#### About this exercise:
Gather each line of the records where "left" appears.
——
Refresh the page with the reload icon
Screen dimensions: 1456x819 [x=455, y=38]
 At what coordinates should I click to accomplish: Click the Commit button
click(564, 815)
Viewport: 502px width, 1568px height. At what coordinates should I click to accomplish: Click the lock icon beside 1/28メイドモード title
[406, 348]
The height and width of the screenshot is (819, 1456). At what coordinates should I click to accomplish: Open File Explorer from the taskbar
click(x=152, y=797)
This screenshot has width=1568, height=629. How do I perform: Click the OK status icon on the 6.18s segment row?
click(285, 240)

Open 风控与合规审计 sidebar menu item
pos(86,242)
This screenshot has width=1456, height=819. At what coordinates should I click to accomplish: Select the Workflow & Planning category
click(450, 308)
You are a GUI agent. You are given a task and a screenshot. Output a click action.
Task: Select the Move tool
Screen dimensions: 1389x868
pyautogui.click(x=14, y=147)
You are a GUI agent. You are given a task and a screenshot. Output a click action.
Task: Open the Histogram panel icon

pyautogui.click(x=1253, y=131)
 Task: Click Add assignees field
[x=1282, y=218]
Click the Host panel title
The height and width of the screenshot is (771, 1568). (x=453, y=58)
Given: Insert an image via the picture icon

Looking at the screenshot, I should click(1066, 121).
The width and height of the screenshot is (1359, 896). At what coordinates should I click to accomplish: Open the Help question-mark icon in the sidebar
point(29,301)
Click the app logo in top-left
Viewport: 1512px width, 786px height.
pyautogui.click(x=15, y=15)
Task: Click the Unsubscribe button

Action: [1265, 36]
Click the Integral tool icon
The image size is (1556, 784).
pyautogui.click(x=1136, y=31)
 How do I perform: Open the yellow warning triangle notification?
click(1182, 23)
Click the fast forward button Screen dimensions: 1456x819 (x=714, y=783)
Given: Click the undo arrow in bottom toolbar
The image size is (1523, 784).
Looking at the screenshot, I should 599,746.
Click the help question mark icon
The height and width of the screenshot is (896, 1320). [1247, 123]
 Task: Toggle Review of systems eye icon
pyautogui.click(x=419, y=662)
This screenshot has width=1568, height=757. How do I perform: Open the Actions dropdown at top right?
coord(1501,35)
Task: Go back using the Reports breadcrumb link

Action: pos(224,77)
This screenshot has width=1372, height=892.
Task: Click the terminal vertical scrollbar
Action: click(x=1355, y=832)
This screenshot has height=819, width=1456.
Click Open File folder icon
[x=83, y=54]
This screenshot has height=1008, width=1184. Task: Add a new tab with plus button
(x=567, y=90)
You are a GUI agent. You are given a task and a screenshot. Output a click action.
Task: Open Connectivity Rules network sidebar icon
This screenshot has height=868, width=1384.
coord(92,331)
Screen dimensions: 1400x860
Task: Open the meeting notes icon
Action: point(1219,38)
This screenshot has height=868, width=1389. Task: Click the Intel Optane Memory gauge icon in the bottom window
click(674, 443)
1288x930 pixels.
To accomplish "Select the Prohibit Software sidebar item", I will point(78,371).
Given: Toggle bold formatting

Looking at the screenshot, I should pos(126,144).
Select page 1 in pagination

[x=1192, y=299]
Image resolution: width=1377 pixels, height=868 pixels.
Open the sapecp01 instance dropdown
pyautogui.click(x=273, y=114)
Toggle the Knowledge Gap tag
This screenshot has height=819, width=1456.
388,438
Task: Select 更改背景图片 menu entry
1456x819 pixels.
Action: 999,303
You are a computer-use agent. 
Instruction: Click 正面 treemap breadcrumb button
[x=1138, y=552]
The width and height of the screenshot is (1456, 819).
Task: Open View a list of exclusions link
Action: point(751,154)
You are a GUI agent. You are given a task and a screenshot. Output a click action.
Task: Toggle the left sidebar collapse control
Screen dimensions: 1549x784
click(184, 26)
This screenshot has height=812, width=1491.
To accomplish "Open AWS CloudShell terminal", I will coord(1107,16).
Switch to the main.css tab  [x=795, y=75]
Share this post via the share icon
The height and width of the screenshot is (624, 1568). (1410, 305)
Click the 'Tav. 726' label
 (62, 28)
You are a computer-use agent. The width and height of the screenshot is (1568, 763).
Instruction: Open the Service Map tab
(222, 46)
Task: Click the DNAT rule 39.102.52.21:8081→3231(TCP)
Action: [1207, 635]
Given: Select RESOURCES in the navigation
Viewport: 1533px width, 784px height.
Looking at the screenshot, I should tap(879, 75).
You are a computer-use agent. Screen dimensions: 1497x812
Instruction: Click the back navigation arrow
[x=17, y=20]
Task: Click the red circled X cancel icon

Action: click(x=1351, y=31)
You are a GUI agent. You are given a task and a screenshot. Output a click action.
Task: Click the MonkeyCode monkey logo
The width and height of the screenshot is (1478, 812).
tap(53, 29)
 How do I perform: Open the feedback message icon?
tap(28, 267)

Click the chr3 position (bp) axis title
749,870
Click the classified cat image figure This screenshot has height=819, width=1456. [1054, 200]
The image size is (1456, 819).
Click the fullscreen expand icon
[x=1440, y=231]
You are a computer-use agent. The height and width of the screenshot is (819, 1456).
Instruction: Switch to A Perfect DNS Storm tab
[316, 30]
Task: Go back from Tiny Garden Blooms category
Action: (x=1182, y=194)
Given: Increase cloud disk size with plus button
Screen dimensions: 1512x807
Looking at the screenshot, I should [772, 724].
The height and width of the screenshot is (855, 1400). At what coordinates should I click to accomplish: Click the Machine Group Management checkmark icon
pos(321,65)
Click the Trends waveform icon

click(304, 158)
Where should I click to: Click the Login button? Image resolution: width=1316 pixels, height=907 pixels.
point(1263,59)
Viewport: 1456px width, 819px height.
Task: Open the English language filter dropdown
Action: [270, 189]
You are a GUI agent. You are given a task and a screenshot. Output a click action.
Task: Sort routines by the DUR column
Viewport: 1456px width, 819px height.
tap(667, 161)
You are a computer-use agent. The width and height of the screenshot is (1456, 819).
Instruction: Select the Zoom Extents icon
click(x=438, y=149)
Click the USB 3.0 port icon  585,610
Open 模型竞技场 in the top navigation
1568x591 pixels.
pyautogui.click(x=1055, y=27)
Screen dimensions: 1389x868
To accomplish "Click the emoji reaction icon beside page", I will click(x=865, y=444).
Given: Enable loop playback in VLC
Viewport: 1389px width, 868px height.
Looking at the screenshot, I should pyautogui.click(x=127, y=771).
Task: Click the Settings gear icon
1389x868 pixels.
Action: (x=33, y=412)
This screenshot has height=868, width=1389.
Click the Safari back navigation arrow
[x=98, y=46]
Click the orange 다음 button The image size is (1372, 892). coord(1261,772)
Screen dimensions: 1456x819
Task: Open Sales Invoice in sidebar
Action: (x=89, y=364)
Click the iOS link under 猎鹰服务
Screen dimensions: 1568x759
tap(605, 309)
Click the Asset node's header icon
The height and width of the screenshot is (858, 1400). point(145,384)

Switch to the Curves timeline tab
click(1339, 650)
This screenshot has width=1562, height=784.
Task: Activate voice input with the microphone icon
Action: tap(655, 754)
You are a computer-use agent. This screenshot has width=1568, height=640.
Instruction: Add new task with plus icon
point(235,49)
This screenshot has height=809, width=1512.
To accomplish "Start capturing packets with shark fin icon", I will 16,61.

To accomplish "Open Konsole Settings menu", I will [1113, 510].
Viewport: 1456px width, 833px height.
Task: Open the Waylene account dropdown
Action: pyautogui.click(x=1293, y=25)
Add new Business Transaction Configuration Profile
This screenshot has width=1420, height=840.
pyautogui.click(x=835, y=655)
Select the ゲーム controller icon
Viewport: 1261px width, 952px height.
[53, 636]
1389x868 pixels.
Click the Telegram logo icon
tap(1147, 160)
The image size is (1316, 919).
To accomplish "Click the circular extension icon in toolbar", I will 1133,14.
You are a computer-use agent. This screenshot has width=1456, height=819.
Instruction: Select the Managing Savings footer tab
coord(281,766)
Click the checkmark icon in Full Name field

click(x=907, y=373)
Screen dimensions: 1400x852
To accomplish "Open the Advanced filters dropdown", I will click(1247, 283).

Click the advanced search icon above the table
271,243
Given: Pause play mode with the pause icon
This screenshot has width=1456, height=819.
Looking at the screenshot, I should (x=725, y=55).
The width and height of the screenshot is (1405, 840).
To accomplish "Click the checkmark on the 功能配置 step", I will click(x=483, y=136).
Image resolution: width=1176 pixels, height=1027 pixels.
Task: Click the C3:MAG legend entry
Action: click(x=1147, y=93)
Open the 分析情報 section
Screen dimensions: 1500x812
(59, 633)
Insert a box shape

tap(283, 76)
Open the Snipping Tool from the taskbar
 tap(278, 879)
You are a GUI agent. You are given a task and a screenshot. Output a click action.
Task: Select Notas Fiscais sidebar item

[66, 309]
——
#### Answer to this task:
Click the app logo in top-left
Task: Toggle the left sidebar collapse control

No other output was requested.